Father Jean-Paul: “Everything was shouted in the media. That was difficult for her.” Trainer Van Oorschot is even afraid in November that she will cross her limits mentally. He steps on the brakes. Winning is not important anymore and relaxation is necessary. Van Empel is working on a city trip that she will make after the World Cup.
Van Empel receives help with interviews from a Jumbo-Visma press officer, for whom she has been driving since January 1. That approach is working. Van Empel is getting used to her star status, wins her last two matches before the World Cup and, according to Van Oorschot, has a good chance of becoming world champion on Saturday in Hoogerheide.
The girl on the football field at RKSV Nuenen could never have come up with that three years ago.
Also on the road and mountain bike
With her switch to Jumbo-Visma, Van Empel is also increasingly focusing on road cycling. The Brabantse, who finished third at the European Championships on the road for promises last year, will ride the Brabantse Pijl (April 12) and the Waalse Pijl (April 19).

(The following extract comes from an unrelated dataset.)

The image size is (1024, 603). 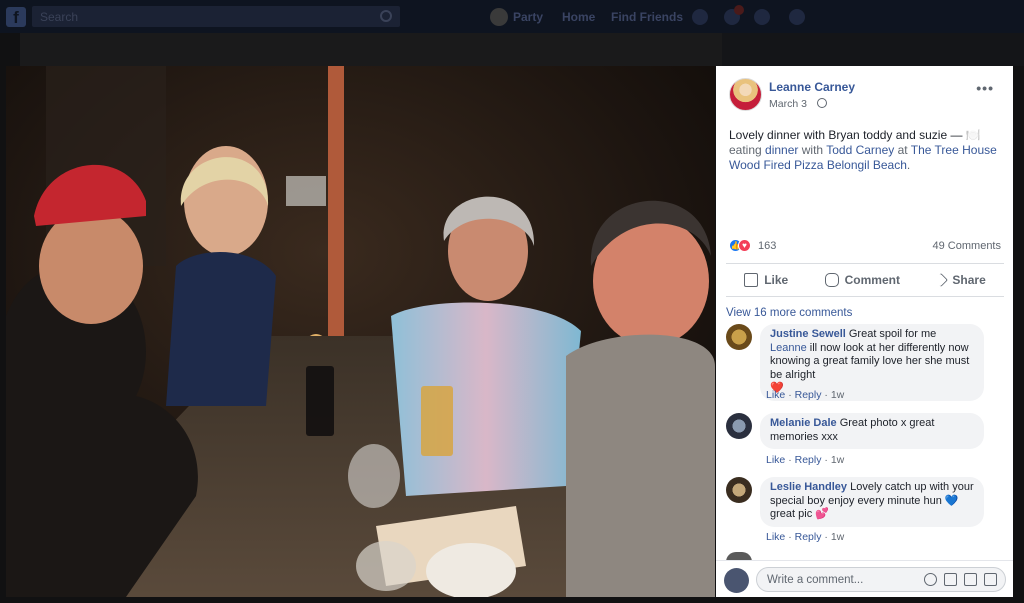 I want to click on comment-author: Justine Sewell, so click(x=808, y=334).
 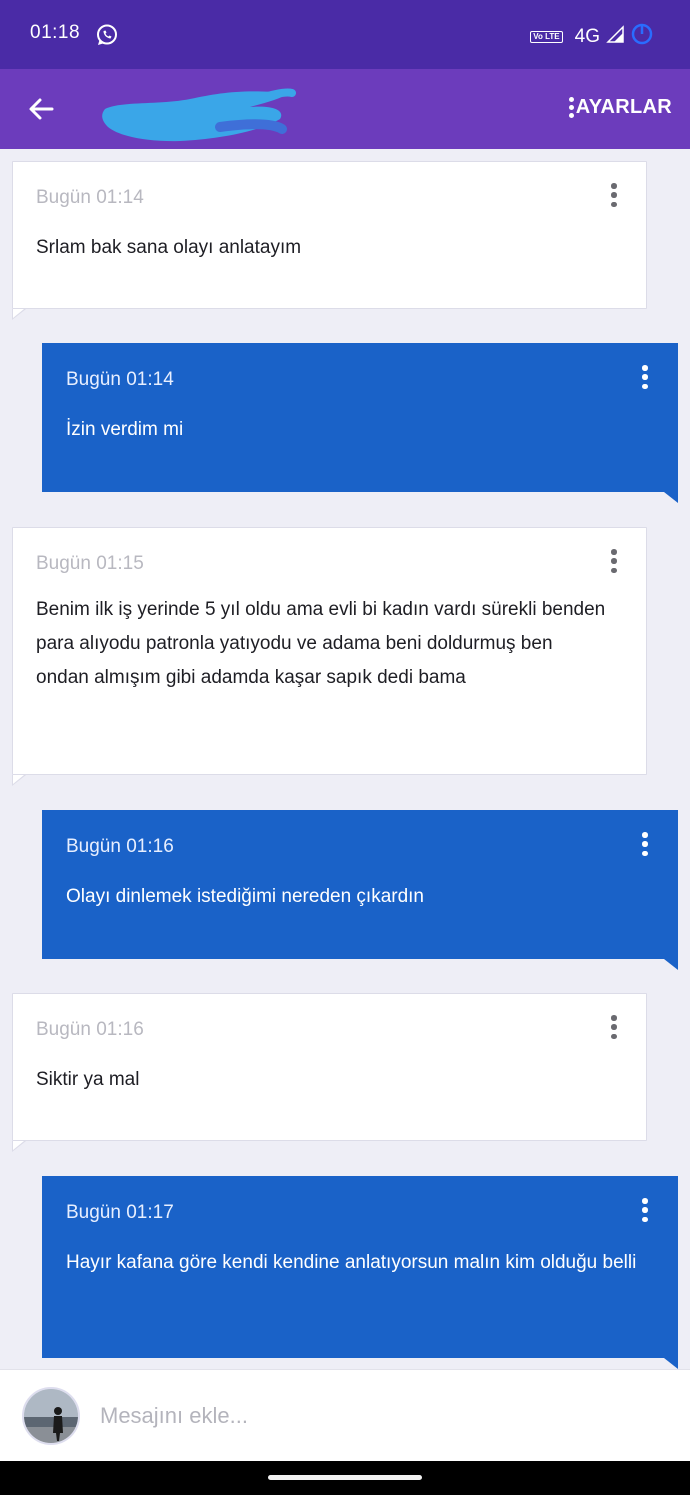 What do you see at coordinates (90, 564) in the screenshot?
I see `message-time: Bugün 01:15` at bounding box center [90, 564].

Also, her name is in pencil for the Giro d’Italia (June 30-July 9).
A participation in the Tour de France is too early, according to trainer Aschwin van Oorschot. “Her engine is still too small for that,” he says. “It’s not easy to cycle more than 100 kilometers every day. If it’s up to me, she can ride the Tour in 2025 at the earliest.”
Van Empel will also try to qualify for next year’s Olympic Games in Paris on the mountain bike. She will fight for the two places in the Olympic selection with Anne Terpstra, Anne Tauber and, of all people, Puck Pieterse.